> **Directions for this task**:
Would you copy each line of the records that includes the word "last"?

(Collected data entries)
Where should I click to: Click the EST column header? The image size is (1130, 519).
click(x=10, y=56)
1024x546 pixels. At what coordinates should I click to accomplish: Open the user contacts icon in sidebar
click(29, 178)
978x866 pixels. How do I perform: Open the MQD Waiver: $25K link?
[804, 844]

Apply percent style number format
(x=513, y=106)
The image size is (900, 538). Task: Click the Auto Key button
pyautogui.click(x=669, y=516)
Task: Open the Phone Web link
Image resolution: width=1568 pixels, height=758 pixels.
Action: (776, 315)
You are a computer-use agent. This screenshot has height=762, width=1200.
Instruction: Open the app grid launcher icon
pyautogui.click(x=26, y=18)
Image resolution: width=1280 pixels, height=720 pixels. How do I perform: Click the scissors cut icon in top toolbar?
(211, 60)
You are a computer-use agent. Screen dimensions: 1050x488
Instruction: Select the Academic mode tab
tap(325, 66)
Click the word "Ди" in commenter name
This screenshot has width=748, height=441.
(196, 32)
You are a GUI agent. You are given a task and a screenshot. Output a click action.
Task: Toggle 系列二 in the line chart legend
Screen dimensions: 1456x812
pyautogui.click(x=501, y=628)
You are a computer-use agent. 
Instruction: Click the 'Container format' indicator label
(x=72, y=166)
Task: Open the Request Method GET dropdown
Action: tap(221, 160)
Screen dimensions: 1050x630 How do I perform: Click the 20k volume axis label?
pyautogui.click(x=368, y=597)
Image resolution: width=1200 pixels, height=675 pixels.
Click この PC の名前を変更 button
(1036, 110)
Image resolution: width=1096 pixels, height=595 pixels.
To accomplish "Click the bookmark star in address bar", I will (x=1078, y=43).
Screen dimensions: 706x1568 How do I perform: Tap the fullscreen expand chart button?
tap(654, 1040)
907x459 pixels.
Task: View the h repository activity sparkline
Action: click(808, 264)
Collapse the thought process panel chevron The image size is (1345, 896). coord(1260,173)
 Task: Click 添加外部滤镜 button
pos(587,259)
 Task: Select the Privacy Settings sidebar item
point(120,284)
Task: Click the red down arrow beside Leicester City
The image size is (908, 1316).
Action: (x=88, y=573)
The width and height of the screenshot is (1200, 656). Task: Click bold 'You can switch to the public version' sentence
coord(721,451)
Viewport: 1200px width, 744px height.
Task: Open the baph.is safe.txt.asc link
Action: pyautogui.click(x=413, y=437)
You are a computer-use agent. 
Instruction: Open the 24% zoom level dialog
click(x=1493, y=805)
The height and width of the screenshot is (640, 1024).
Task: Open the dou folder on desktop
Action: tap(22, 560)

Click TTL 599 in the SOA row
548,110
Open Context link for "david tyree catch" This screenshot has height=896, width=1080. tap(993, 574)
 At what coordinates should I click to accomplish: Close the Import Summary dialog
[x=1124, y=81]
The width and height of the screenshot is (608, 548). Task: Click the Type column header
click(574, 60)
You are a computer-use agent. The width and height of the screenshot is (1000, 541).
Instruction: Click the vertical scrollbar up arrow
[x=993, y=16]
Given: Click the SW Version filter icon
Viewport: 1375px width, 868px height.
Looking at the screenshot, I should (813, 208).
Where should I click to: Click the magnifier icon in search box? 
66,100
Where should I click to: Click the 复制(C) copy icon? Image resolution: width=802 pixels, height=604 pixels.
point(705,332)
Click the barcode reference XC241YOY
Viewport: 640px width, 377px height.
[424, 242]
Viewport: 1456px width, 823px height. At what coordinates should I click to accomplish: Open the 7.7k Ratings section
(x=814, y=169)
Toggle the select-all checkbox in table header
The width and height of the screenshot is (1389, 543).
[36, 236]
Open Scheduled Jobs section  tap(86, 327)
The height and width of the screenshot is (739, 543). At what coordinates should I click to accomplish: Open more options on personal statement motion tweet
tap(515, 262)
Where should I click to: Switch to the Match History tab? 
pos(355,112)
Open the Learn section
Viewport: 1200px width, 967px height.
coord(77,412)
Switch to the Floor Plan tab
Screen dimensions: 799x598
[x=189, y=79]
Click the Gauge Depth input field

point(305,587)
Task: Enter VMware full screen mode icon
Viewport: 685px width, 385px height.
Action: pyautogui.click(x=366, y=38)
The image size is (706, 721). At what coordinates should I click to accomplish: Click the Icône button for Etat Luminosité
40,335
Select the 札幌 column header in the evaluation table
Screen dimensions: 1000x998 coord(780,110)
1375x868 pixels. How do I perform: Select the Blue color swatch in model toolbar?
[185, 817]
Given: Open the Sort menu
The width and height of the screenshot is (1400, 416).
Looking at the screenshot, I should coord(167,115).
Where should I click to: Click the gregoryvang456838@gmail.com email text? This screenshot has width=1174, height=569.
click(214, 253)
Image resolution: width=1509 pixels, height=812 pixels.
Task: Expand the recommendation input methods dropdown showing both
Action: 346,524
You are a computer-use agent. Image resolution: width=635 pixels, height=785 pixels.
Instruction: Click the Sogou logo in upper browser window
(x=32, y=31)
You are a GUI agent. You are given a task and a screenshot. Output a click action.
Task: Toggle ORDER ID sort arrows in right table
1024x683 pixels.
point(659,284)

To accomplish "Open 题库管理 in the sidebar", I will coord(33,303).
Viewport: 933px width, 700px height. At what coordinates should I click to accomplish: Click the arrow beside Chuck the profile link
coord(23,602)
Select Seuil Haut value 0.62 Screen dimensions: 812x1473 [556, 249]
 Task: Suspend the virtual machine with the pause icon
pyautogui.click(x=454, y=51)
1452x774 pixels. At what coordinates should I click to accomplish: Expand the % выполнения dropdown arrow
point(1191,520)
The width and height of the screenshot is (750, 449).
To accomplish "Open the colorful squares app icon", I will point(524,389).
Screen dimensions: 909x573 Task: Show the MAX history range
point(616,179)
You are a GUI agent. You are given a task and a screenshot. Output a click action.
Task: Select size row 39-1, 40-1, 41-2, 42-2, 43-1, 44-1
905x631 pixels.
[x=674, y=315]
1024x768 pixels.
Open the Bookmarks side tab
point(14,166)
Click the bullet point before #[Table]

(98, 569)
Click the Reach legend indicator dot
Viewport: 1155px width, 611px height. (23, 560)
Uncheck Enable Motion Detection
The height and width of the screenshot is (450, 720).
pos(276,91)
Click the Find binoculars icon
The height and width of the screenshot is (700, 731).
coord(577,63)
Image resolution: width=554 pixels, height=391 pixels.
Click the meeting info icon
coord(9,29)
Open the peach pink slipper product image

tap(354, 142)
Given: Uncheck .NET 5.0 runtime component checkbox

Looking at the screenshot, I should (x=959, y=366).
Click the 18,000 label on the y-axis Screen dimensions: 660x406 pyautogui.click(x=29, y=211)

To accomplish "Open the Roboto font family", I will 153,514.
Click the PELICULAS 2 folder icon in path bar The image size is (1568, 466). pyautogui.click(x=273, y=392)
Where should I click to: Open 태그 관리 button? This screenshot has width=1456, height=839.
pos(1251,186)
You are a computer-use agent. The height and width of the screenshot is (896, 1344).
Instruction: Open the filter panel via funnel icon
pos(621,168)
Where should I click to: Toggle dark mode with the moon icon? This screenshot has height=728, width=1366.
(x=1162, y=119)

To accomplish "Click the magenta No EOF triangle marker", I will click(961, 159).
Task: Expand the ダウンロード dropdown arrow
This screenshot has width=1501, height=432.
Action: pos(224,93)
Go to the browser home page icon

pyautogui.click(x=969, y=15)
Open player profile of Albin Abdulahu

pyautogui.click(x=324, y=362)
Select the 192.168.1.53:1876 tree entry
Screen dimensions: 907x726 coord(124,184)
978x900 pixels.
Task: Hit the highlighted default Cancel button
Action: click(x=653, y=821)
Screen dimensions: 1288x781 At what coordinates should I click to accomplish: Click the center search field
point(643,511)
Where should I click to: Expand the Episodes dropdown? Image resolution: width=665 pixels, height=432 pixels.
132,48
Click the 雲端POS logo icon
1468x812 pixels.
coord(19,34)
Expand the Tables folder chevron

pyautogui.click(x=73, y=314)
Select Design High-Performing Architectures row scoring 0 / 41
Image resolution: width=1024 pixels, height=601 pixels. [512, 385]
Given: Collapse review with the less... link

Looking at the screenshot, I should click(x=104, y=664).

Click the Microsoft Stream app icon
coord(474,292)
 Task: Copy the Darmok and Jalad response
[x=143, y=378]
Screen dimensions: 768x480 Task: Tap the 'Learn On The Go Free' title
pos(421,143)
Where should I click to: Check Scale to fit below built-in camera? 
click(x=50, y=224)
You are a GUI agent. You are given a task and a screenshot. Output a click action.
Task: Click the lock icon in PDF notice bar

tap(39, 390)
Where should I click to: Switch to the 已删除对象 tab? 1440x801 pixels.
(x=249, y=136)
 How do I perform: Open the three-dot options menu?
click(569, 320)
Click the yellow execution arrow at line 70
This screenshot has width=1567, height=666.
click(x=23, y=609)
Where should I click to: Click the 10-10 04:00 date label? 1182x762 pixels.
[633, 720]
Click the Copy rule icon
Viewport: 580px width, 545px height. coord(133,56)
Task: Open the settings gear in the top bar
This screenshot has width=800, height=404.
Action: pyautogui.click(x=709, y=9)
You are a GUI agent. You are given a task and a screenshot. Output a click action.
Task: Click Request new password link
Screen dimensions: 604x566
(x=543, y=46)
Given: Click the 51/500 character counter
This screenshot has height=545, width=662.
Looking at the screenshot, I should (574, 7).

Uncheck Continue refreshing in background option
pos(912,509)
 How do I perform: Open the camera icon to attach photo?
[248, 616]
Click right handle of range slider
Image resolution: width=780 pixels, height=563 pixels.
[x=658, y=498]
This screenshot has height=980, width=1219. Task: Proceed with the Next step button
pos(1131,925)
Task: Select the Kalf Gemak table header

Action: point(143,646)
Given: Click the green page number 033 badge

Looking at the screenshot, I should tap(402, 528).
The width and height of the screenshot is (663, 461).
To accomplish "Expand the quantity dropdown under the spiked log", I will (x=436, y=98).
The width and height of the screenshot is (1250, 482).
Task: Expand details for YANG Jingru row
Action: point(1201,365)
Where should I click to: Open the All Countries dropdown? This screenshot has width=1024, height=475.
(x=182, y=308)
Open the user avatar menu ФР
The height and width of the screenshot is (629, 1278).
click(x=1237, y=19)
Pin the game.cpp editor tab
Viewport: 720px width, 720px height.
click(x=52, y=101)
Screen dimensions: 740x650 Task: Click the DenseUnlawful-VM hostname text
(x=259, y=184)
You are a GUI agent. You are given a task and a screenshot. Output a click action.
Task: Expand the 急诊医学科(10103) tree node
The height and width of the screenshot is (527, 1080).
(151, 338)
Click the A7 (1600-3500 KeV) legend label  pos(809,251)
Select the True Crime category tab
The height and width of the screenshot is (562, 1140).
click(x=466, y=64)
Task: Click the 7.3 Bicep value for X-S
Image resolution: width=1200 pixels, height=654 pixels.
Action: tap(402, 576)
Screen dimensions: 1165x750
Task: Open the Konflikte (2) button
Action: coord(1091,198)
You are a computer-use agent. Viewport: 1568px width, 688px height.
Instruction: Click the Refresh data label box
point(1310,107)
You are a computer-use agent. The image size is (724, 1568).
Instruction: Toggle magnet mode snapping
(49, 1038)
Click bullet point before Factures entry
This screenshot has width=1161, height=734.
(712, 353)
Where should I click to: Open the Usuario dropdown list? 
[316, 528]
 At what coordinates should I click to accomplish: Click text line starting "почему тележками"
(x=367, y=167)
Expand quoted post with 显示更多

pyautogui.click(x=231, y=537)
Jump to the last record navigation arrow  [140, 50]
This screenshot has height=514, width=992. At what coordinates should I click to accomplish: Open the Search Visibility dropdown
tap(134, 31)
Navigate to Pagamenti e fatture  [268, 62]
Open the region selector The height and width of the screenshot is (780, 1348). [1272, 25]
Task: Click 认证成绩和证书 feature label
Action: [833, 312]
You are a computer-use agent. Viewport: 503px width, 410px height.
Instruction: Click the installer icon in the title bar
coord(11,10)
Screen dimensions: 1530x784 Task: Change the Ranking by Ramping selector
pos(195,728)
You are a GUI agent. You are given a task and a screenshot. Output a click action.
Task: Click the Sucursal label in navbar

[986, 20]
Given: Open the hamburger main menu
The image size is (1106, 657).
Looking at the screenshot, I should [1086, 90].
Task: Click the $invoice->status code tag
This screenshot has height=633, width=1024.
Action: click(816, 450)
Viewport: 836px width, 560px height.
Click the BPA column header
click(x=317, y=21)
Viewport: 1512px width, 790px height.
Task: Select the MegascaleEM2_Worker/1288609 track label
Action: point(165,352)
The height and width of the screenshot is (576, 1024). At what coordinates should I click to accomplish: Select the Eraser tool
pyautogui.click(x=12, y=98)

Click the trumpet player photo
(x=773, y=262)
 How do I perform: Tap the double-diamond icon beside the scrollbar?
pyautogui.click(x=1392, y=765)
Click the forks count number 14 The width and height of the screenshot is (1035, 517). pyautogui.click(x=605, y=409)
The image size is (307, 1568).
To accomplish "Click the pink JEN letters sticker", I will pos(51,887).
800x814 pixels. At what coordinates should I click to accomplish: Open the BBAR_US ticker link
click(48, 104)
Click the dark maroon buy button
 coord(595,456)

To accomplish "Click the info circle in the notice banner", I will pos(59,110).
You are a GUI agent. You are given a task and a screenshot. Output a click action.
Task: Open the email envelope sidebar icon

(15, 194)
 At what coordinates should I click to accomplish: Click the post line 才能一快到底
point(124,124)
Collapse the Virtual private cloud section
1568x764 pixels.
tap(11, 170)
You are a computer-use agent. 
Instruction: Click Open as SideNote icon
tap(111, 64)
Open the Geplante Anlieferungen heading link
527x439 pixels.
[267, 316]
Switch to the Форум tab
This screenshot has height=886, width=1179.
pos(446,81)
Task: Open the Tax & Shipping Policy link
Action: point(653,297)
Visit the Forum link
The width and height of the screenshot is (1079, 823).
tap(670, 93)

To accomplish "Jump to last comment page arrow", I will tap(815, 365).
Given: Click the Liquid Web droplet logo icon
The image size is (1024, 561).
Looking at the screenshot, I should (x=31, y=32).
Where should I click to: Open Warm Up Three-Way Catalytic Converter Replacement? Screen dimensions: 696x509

> **Result below**:
Jump to the last record navigation arrow  [140, 50]
To accomplish "Jump to last comment page arrow", I will tap(815, 365).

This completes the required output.